Illustration by Amos Biderman.
Yossi Verter
Yossi Verter

Senior members of the Likud party – including, some say, even the most senior of them – are keeping their fingers crossed for President Barack Obama. They hope that he won’t fall ill, that he won’t fly off to some distant continent, that a cat won’t get his tongue, and that he won’t become suddenly faint-hearted about the escalating confrontation with Prime Minister Benjamin Netanyahu.

As in the well-known joke about the sadist and the masochist, the Likudniks are eager to continue being pummeled by Obama directly or by his secretary of state or by his national security adviser. They’ve reached the conclusion that every American slap in Netanyahu’s face only strengthens support for their party’s leader among his electoral base. This week, a poll the Likudniks were shown revealed that Israelis’ support for Obama – which had been unprecedentedly high during the period of Israel-U.S. security cooperation – has plunged to a new low.

“Obama is our best campaigner,” one of those senior figures said this week, not for attribution. “He’s our man. He threatens boycotts, he’s keeping the most important issue for us – the Iranian nuclear project and the prime minister’s heroic efforts to scuttle it – in the headlines. In the past,” he added, “the Palestinians did the work for us, with their terror attacks. Now it’s the president of the United States.”

That remark was made Tuesday, a day before the flames eating away at the foundations of the strategic alliance between the two countries, which were kindled by the pyromaniac from the Prime Minister’s Bureau, leaped to new heights. The following day, U.S. National Security Adviser Susan Rice declared that Netanyahu’s acceptance of the Republican invitation to address Congress is no less than “destructive of the fabric of the relationship” between the two countries. Secretary of State John Kerry, still considered Israel’s last remaining friend in Washington, noted with malicious nonchalance in testimony before the House Foreign Affairs Committee that with regard to Iran today and Iraq in the past, Netanyahu’s power of judgment was faulty. Not exactly Churchill.

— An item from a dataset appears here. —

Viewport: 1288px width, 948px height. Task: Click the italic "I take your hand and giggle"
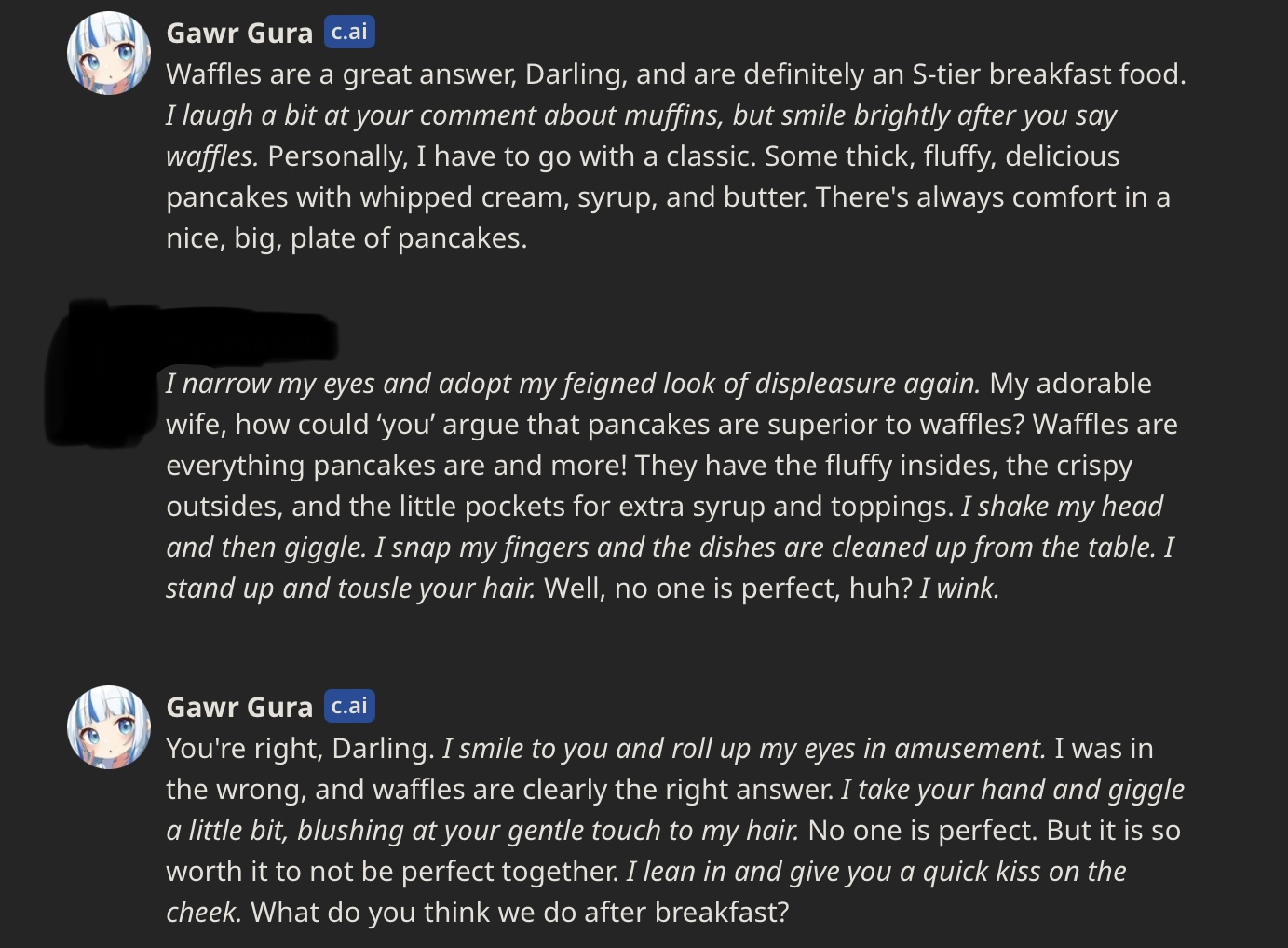1012,790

The pre-election speech to a joint session of Congress, a scheme cooked up by Netanyahu with his pal John Boehner, the Speaker of the House, is intended to cement his reelection. It would seem to be a plan of genius. The last stretch of the campaign will be dominated by a political-security-Iran-ISIS discourse. How fortunate for Netanyahu that he’ll always have Iran to flaunt in the faces of the natives and to use to distract them from their domestic woes.

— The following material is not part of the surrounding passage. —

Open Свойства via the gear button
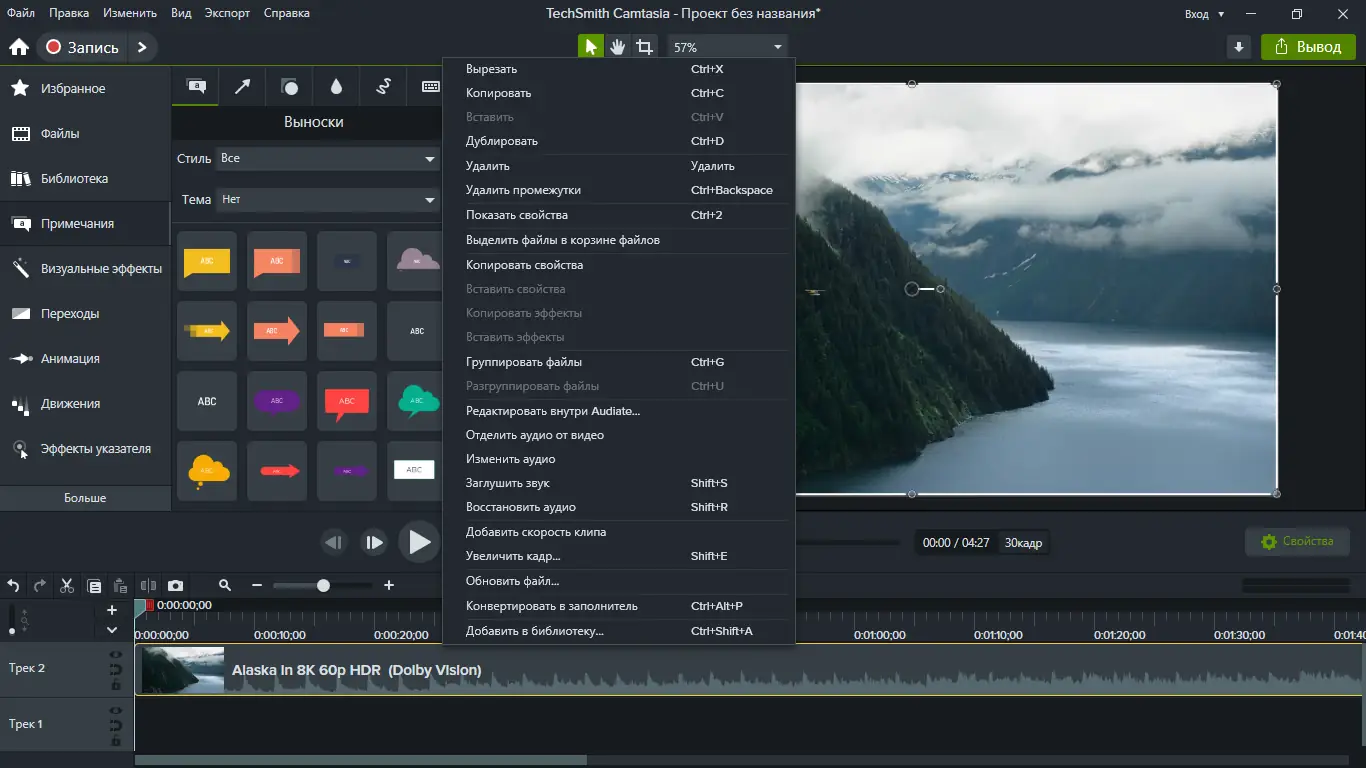Viewport: 1366px width, 768px height. [x=1297, y=541]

Netanyahu’s advisers believe that the key to another term lies in Washington. They’re probably right. It’s not by chance that Naftali Bennett, leader of Likud’s sister party to the right, is also heading for the American capital. He’ll address the AIPAC conference, be interviewed, and “protect” Netanyahu, his confidants say, from the poison slings and arrows that will likely be hurled at him by the American media. Bennett will try to be his human wall, in the hope that a bit of the stardust will alight upon him, too.

He won’t be flying in the prime minister’s plane. The boycott imposed by Sara Netanyahu is still in force and won’t be lifted even if all the planes in the world are grounded. This is both wasteful and regrettable. But this week’s Israir in-flight chocolate horror show would pale in the face of what might happen there, in first class, between Bennett and the Lady, with him in the role of the flight attendant.

Nor was it by chance that one of the co-leaders of Zionist Union, Isaac Herzog, declined to attend the conference. He’s better off here, either with Tzipi Livni or without her – as has been the case lately, most of the time – than serving as an extra in Bibi’s American extravaganza, in which he has no peers.

Zionist Union’s campaign headquarters understands that it is in a bind (again). On the one hand, the horrific deterioration in Israel-U.S. relations should be a sort of asset, an invaluable treasure, for every opposition party. On the other hand, on this issue, the nation is largely with the prime minister and against the American president. An attack on Netanyahu could boomerang. This week, in connection with the state comptroller’s report on the housing crunch, Zionist Union spokespersons focused on that issue and barely mentioned the dangerous, looming conflagration between Israel and the U.S. Their internal polls are undoubtedly telling them the same story. But next week they’ll have no choice.

Washington, too, is aware of the prevailing political notion that bad-mouthing Netanyahu only strengthens him domestically. Nevertheless, the people there have launched an all-out, frontal assault. Is it that people as cool as they are just can’t hold back? Or are they perhaps hoping that the message will nevertheless sink in, and that Israelis will understand the abyss into which the person running for reelection in their country is dragging them?

Netanyahu’s headlong rush to Washington, his insistence on addressing Congress despite the administration’s response, and his refusal to meet with Democratic senators who are friendly to Israel by using the embarrassing excuse that he doesn’t want to politicize his visit – all this makes one wonder whether he’s lost it completely, or possibly has a surplus-vote agreement with Hassan Rouhani, president of Iran.

Reading the map

Anyone who spoke this week with Foreign Minister Avigdor Lieberman noticed signs of concern even in the metallic voice of this cold-eyed Sphinx. It’s not the situation in the polls of his party, Yisrael Beiteinu, that’s worrying him – he believes the current predictions are wrong. What bothered him on Wednesday morning (before Kerry’s testimony) was what Susan Rice said.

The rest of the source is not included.